Task =
This task is to restate all of the entries exactly.

Records for this task =
·····
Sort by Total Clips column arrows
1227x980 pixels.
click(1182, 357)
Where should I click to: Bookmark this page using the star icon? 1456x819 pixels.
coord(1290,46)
·····
Problem solution =
Sort by Total Clips column arrows
1227x980 pixels.
click(1182, 357)
Where should I click to: Bookmark this page using the star icon? 1456x819 pixels.
coord(1290,46)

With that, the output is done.